▸ Brief:
Please repeat the lines below exactly. Begin with the line containing "The height and width of the screenshot is (400, 281)." and go on through the line containing "Select the PITCH".

▸ Supplied information:
+--
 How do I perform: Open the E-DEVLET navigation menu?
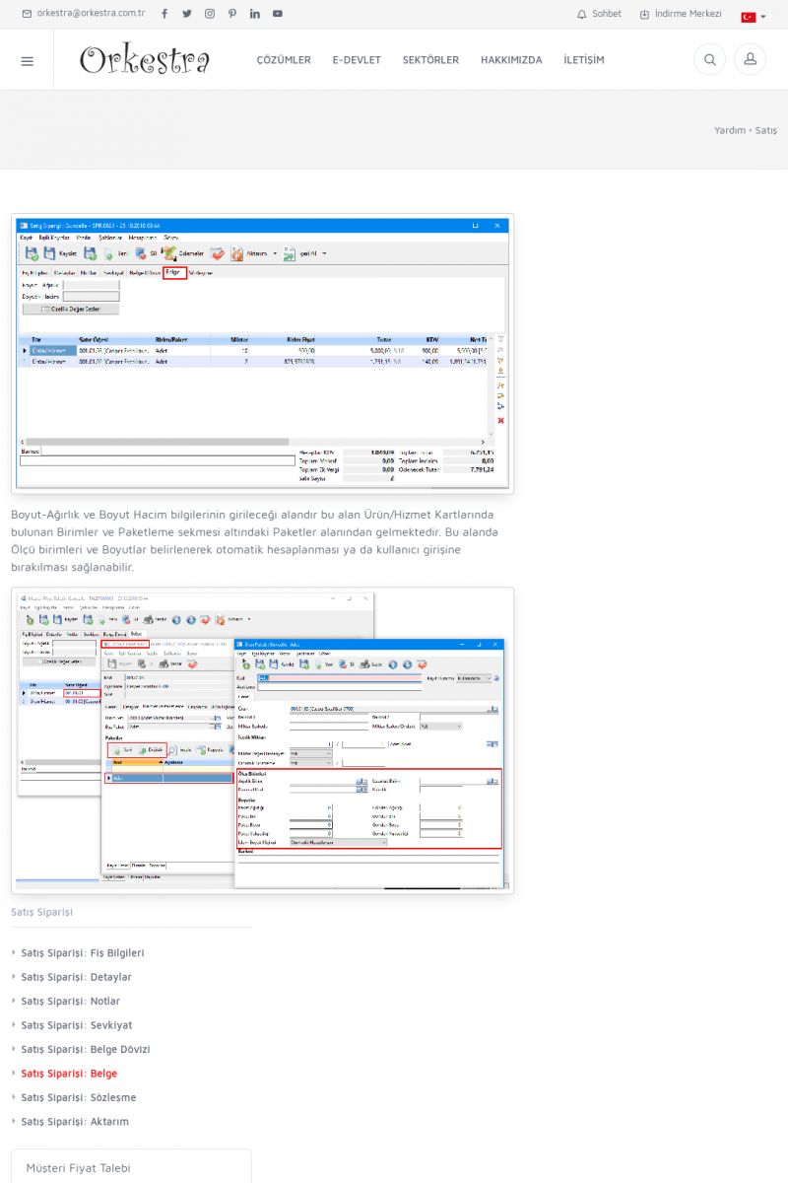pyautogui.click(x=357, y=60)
+--
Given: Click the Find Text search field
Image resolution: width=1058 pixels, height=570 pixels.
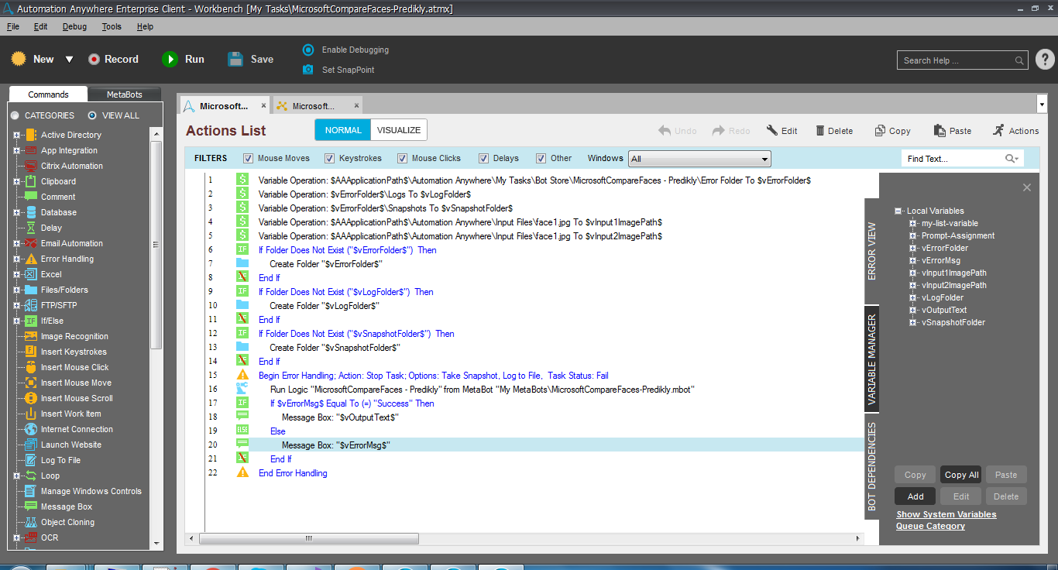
+--
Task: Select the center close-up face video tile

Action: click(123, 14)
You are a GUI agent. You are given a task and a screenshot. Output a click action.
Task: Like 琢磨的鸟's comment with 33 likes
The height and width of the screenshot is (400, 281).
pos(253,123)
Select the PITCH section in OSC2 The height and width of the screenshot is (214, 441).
+--
▸ The completed task:
The height and width of the screenshot is (400, 281).
pos(253,123)
Select the PITCH section in OSC2 The height and width of the screenshot is (214, 441).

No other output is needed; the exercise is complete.